The location of the scp should be redacted, not expunged. How can the Foundation contain something if they withhold where it is located?
It's personal preference on the issue if what should be Redacted or Data Expunged. If the author chose to use Data Expunged, so be it. The Foundation knows exactly where it is, but the expungment is used to prevent people who are not on the SCP-567 project from knowing where it is.
Finaly decided the monster filled prision? Still like it. Upvoting
Yeah, I went with the monster filled. The main arguments against it were "it is cliche and unnecessary", while the main argument for them was "without the monsters it just isn't that terrifying". I decided cliche > not scary, since in the past the biggest issue with my SCPs has been that they just weren't frightening enough. Glad you upvoted =)
I like it. The idea of a prison that can punish you itself for your crimes is quite interesting, but the monster thing kind of bugs me. We have a lot of SCPs that are sites which release monsters every so often, and I'm not sure if this SCP needs it, or if it just kind of confuses the actual danger of the SCP. The two phenomena it causes just seem unrelated, unless I am missing something, in which case, please tell me.
Nevertheless, upvoted.
The way I interpret it, they're prisoners drawn in by similar facilities in other locations/dimensions/etc., all of which lead to some common super-prison. When escaping, they take the first exit that presents itself, and sometimes that leads to SCP-567. As for why they're universally hostile and aggressive: They're "criminals" (term used loosely) that have been sucked into some sort of alien prison and tortured somehow - that kind of thing doesn't exactly do wonders for one's mental stability, nor does escaping into yet another alien world.
I've already corrected this in the SCP and the test log, but for future reference: "Foundation" should be capitalized when referring to the SCP Foundation.

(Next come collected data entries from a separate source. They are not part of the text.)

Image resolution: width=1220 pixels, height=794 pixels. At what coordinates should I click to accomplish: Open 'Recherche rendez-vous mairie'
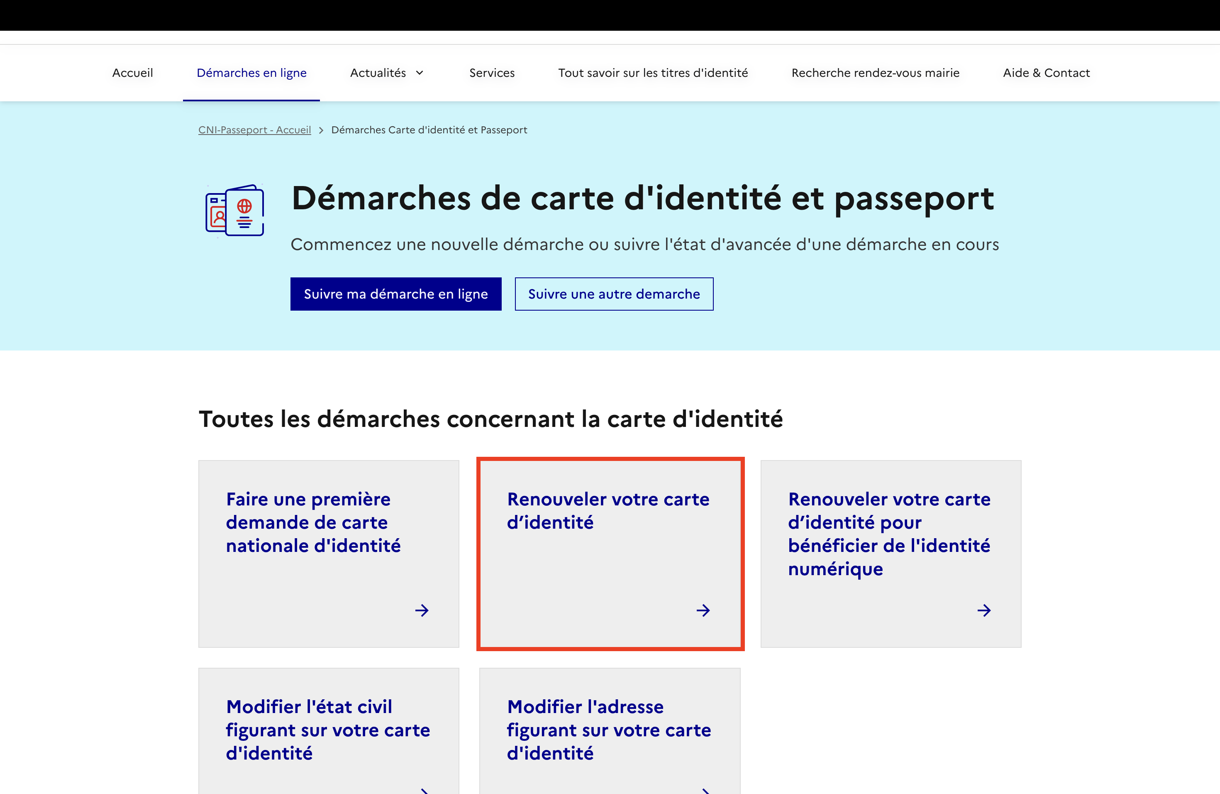(x=876, y=73)
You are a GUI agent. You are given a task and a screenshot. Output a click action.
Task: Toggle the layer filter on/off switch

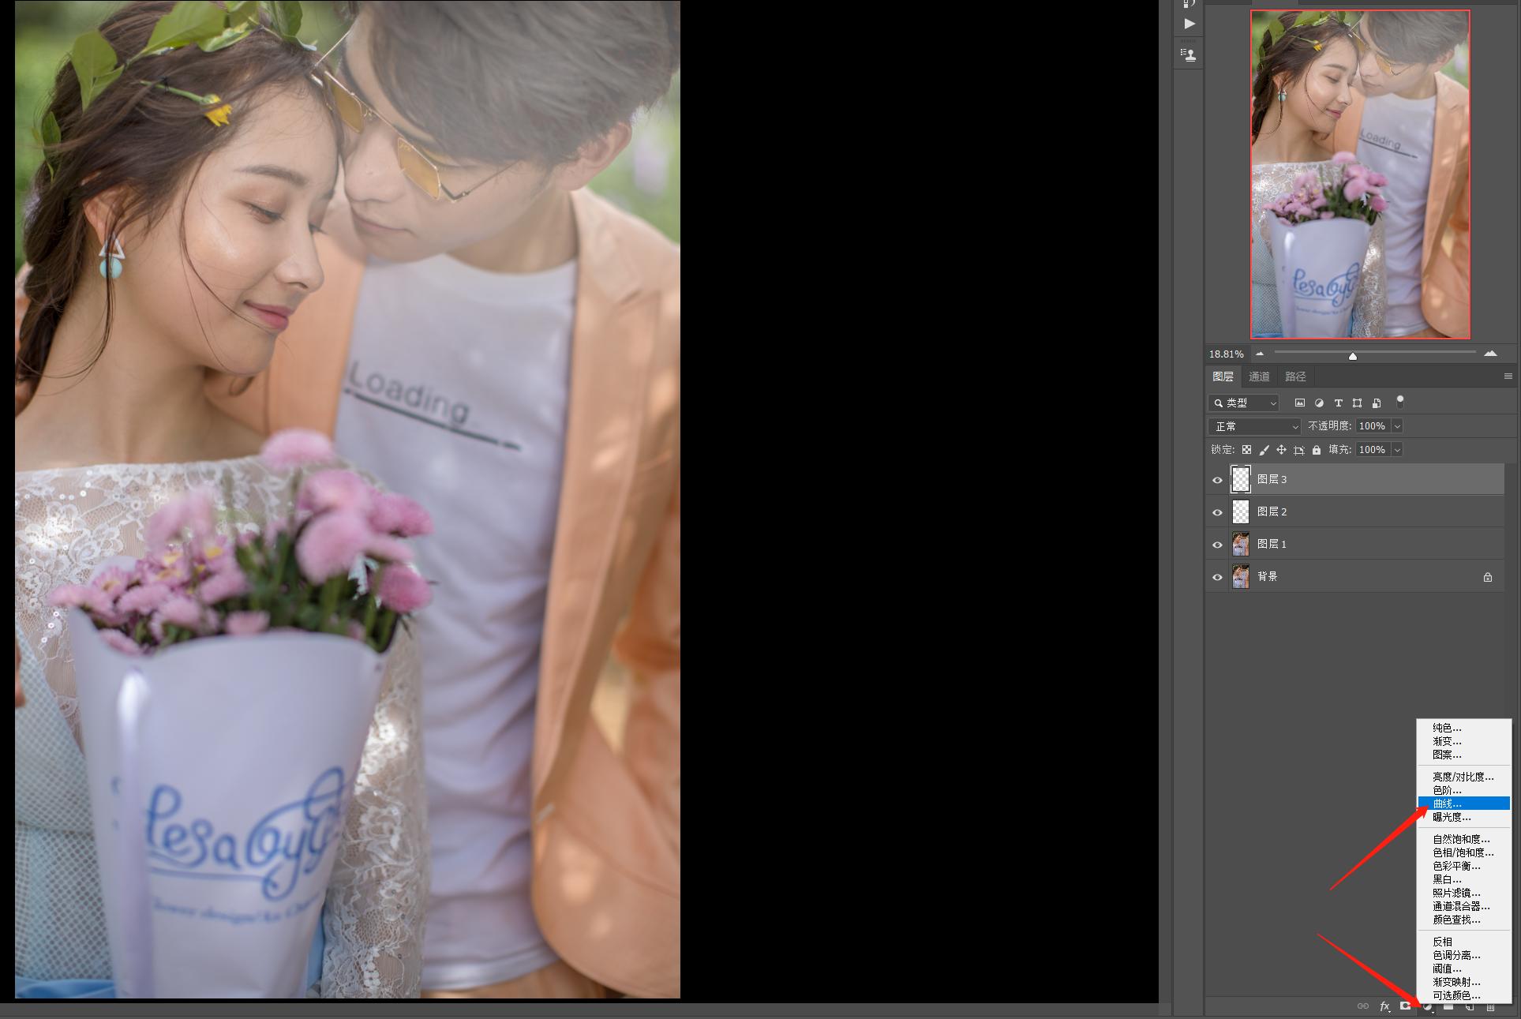click(x=1400, y=402)
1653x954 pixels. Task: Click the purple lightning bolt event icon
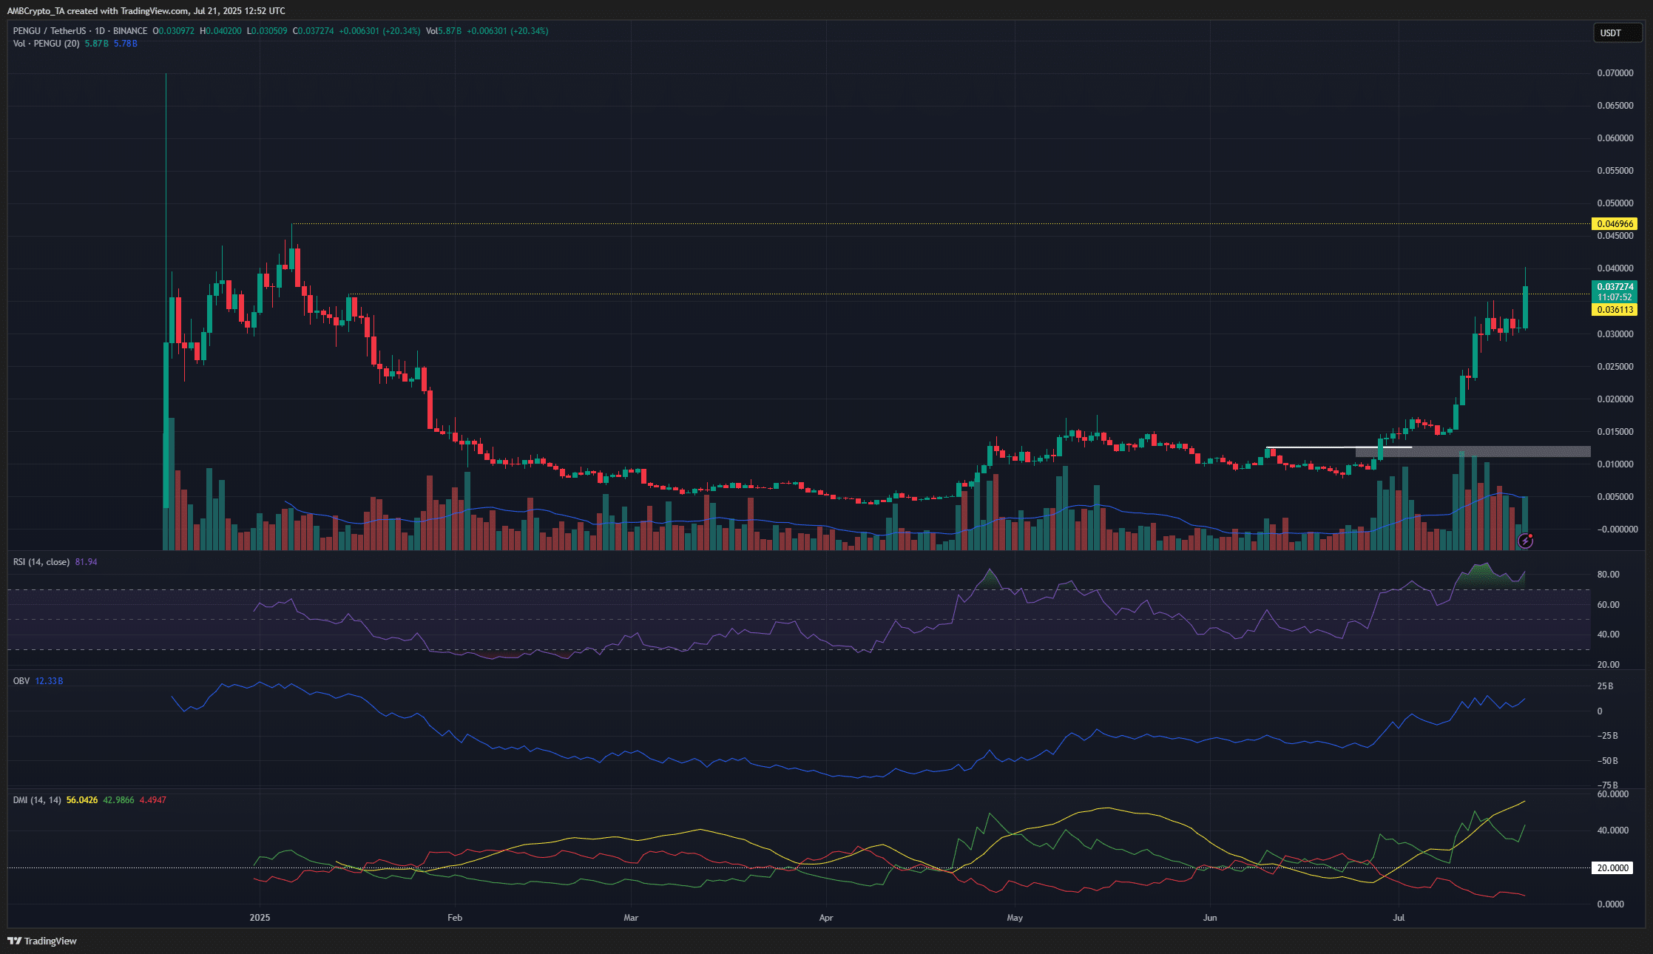point(1525,541)
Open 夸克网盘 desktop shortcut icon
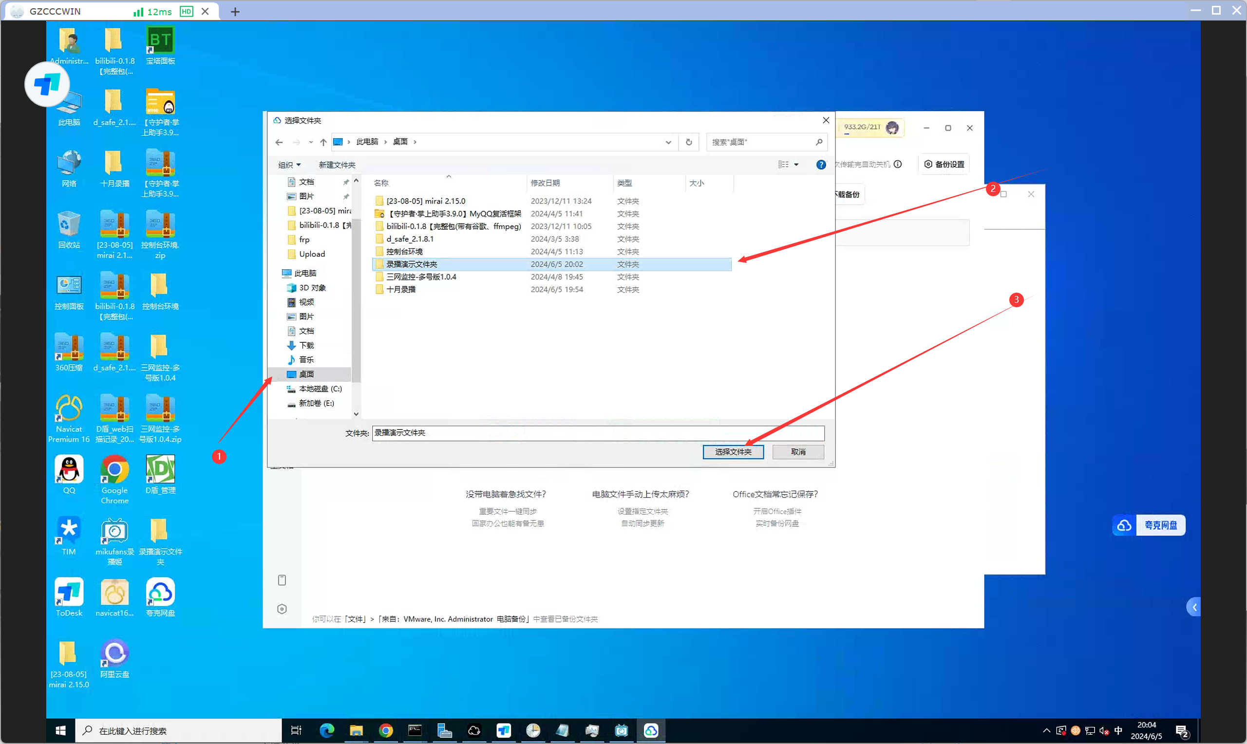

Wow, you more or less hit the nail on the head man. Also, thanks for correcting the Foundation thing.
I did have an initial intention with the monsters, but I was never able to articulate it quite right. I decided to cut a lot out to make the monsters more mysterious.
Long story short, yes the phenomena are connected, and I may to an incidence log later to sort of explain how, but for now they are just there.
Also, see about to read why I decided to keep the monsters.
"Incident" report, please. "incidence" is not a word.
Ah, sorry about that. Incidence is actually a word, but I was definitely using it wrong in the name of the report. Thanks for fixing it.
welcome to hell, kids
i like it. highly curious as to what crimes the censored ones punish, but that is of course the entire point….
Thanks for all the positive feedback, I spent a lot of time on this one and I'm glad to see it paid off. I have to give a lot of credit to Crucible, for coming up with two of the best parts of this SCP. Erik, Alaenna, and Clocks also helped out quite a bit.
Also, so whoever it was who fixed the formatting on the audio log, thank you. I couldn't figure out how to do it.
This was awesome. One of the better SCPs in a while. Well done, dude.
I am lovin' it too. One curiosity: Isn't it a bit counterproductive for one of the agent requirements to be "*Be a [REDACTED]."? Shouldn't what it is be posted so that Agents know if they qualify? I can see situations where this might not be the case, though, so if you are sure it really is something they would redact until during the application process, I defer to your judgement.
It is true that this particular requirement is kept classified until you apply. If you think about the nature of the SCP, and the trigger conditions for each cell, you can actually figure out what that redacted is covering up. I added that [REDACTED] requirement as little something I found humorous, and it is a little silly, but I really does make sense.